Start with a historic sample of methylation profiles from biobanked samples of people who have died in the intervening years. Train a new methylation clock on the number of years that each subject survived since the sample was drawn, and include in the target a penalty for chronological age. In other words, the training target is the number of years the person actually lived minus the number of years he would have been expected to live given his chronological age. 

(After juggling in my mind the gender of pronouns in the previous sentence, I realize that, given what we know about different aging mechanisms by sex, we really should do this analysis so as to create separate methylation clocks for men and women.)

There is a lot more data available now than when Steve Horvath did his pioneering work in 2012-13. His clocks have been constrained to be linear in each methylation site for adults. But we have reason to believe that epigenetic changes come in waves, with different methylation sites being most important at different ages. So let’s calibrate two different clocks for each decade of life, and for men and women.

While I’m making a wish list, I would add that my ideal methylation clock should avoid being too sensitive to any one CpG. This is for the practical reason that there are quality control issues that come from lab technique and from manufacture of bead chips. 

The problem comes from having large positive and negative contributions in the age algorithm, which cancel sensitively in the final result. The way to avoid this problem is to derive two separate clocks, one based only on CpGs that increase methylation with age and the other based only on those that decrease methylation with age; then average the two calculations for the plus and minus clocks. 

I believe this project is more than feasible, it should be a lot less work than the present analysis by Ying et al. And for me, it would have the advantage of being transparent, not dependent on unnecessary assumptions, and avoiding indirect references from 3-way correlations. If anyone reading this has access to the data, I would love to do the statistics.

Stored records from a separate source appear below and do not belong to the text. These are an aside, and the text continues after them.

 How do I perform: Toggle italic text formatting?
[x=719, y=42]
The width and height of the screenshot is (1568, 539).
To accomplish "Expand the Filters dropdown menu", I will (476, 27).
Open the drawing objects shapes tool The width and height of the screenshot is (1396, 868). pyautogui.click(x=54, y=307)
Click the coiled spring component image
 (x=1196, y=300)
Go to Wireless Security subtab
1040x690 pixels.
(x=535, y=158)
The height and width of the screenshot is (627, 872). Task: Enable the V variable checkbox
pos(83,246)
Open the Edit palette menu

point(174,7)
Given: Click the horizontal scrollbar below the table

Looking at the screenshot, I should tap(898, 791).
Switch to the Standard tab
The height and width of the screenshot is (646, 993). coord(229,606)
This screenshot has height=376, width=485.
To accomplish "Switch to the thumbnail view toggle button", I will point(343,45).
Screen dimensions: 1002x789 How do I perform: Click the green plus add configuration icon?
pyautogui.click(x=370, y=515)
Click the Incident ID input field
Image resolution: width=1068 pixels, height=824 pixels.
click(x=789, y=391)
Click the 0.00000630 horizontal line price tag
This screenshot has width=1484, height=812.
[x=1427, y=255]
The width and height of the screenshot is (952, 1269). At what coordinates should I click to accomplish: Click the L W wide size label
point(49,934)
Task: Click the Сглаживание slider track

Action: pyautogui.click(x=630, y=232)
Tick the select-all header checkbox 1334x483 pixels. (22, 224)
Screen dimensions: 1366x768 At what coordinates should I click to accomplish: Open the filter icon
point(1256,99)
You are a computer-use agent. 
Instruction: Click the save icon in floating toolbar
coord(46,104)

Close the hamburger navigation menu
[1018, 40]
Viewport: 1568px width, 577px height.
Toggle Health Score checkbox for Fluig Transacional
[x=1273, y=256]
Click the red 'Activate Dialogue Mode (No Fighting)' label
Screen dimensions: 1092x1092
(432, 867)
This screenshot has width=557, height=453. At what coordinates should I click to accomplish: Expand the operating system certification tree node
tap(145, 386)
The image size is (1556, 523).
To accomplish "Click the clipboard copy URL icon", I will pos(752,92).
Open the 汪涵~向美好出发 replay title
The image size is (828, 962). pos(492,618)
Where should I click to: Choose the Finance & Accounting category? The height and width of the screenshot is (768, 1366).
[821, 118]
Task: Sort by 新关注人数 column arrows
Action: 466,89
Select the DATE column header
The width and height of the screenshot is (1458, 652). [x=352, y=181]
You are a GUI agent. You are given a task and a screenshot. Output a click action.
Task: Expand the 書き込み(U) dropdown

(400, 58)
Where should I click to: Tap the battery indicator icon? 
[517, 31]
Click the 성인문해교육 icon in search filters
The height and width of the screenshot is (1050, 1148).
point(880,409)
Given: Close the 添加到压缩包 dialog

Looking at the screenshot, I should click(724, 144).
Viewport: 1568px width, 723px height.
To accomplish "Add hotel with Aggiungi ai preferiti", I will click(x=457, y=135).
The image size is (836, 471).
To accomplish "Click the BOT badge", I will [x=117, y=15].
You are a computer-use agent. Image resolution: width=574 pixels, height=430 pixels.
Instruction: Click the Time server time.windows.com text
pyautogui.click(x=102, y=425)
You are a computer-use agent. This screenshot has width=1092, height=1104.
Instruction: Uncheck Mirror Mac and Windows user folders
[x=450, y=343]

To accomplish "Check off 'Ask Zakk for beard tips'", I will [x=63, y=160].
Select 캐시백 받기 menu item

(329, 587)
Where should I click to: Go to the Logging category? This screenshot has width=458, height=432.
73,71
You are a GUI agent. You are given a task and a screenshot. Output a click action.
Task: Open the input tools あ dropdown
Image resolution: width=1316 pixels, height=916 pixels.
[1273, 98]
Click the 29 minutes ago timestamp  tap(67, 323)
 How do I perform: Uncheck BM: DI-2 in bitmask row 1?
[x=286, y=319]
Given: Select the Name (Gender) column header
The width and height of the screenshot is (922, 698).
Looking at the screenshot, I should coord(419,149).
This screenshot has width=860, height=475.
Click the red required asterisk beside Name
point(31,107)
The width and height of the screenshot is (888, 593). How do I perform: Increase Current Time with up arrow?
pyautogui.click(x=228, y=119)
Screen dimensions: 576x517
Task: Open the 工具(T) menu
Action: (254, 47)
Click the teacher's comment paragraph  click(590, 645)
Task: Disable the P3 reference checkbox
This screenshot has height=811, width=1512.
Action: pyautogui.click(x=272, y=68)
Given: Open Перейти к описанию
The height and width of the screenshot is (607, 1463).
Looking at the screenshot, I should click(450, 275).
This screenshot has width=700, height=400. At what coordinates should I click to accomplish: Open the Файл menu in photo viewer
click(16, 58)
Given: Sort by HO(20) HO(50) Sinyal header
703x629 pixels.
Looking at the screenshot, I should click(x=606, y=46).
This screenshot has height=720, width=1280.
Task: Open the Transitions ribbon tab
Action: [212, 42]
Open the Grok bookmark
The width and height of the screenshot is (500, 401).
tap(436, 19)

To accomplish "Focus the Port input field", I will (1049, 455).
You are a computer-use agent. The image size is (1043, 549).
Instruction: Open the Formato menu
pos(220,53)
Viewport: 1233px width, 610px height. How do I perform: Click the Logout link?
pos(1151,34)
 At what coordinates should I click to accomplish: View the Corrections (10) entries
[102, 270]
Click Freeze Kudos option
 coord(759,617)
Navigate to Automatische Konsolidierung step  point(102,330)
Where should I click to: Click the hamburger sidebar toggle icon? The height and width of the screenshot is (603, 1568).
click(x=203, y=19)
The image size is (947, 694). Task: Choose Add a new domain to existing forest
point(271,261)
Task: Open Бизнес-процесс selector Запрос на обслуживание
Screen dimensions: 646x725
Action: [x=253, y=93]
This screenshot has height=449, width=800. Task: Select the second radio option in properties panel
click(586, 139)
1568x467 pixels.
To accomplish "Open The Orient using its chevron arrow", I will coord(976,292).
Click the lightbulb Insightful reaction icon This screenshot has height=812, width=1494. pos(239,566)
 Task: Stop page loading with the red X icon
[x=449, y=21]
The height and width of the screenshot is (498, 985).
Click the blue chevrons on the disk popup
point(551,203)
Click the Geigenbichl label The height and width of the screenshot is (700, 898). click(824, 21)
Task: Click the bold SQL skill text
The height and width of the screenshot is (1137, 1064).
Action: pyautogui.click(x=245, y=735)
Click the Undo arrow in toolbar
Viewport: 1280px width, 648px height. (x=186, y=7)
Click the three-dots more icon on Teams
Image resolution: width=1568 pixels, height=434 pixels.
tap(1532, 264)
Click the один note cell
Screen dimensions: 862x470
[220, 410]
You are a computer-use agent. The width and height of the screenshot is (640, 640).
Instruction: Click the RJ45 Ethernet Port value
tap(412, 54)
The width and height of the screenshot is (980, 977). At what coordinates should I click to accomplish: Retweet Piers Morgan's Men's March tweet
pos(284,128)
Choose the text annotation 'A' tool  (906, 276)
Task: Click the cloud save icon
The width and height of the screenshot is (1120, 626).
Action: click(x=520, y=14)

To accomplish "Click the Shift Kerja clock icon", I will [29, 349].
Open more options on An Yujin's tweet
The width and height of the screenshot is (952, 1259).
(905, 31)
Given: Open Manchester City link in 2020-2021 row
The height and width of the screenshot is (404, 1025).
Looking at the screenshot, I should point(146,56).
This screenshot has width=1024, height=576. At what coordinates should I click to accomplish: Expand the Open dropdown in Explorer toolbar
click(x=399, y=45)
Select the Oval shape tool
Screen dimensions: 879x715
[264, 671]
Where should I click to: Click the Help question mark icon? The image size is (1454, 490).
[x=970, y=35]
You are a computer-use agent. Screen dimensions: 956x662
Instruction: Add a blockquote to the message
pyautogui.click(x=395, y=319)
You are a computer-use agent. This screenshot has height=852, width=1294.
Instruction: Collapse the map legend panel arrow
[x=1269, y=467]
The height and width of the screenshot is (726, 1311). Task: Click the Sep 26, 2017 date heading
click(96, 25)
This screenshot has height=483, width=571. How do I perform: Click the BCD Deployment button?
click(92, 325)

And why should we have faith that the construction I outline should lead predominantly to sites that have a causal relationship to senescence [1]? It’s not a slam dunk, but the fact that a person dies later than expected is a good indication that protective  responses are up and programmed aging is down. Our understanding of the situation is confounded by hormesis. 

The Bottom Line

This new work should cause re-thinking of all the anti-aging work of the last several years that has relied on methylation clocks to gauge success. The message is that the clocks that have been developed so far are at best orthogonal to the real causes of aging, and at worst they could be encouraging interventions that actually shut off the body’s natural protections. If we believe the new results, DamAge would be a far better choice than anything previously available for any anti-aging trial, but the difference DamAge minus AdaptAge might be even better.

As the DataBETA project is launched this fall, I have a direct professional interest in choosing the right technology to evaluate a wide range of interventions and combinations that are commonly used by people who are trying to live longer.

I have been enthusiastic about methylation clocks from the beginning on the basis that (A) for theoretical reasons, I find it credible that epigenetics drives aging, and (B) the original Horvath clock, derived only from chronological age, predicts mortality better than chronological age. I have a hard time throwing that reasoning out based on one new preprint. But there has also been Katcher’s lifespan experiment, and Levine’s caution based on theoretical grounds, both of which have shaken my faith in methylation clocks earlier this year.

Frankly, if Horvath’s name hadn’t been on this ms, I would not have been inclined to take it seriously. Should we believe the new results, which seem to discredit all the analysis that he and others have done in the first decade of epigenetic clocks?

I don’t have the expertise to answer this question. I can hope that this work receives a deep and respectful challenge during the peer review process, and that people with more statistical chops than I have will debate both sides of this question over the coming months.